* [Directions for this task]
All the lines below need to be transcribed exactly. Pictures get left out.

*** Data extract

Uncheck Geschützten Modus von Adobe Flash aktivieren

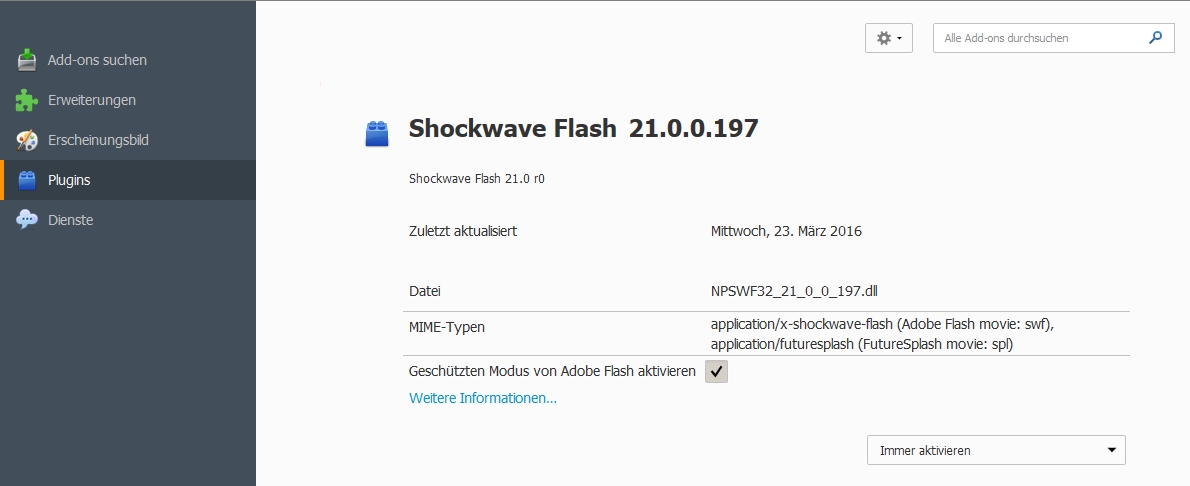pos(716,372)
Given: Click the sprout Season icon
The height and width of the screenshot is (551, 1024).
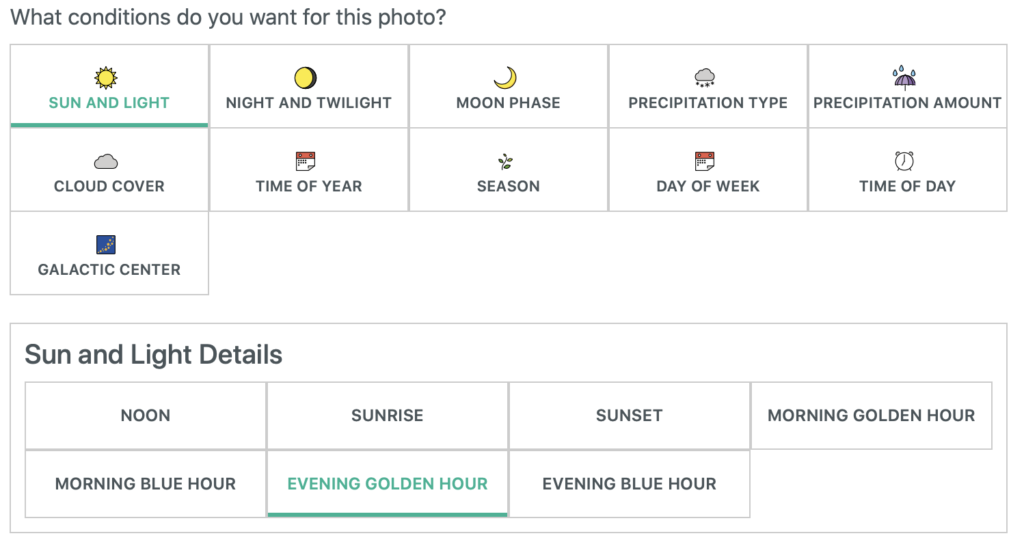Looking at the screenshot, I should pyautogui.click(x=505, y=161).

******

* [Problem solution]
Uncheck Geschützten Modus von Adobe Flash aktivieren

pos(716,372)
Given: Click the sprout Season icon
The height and width of the screenshot is (551, 1024).
Looking at the screenshot, I should pyautogui.click(x=505, y=161).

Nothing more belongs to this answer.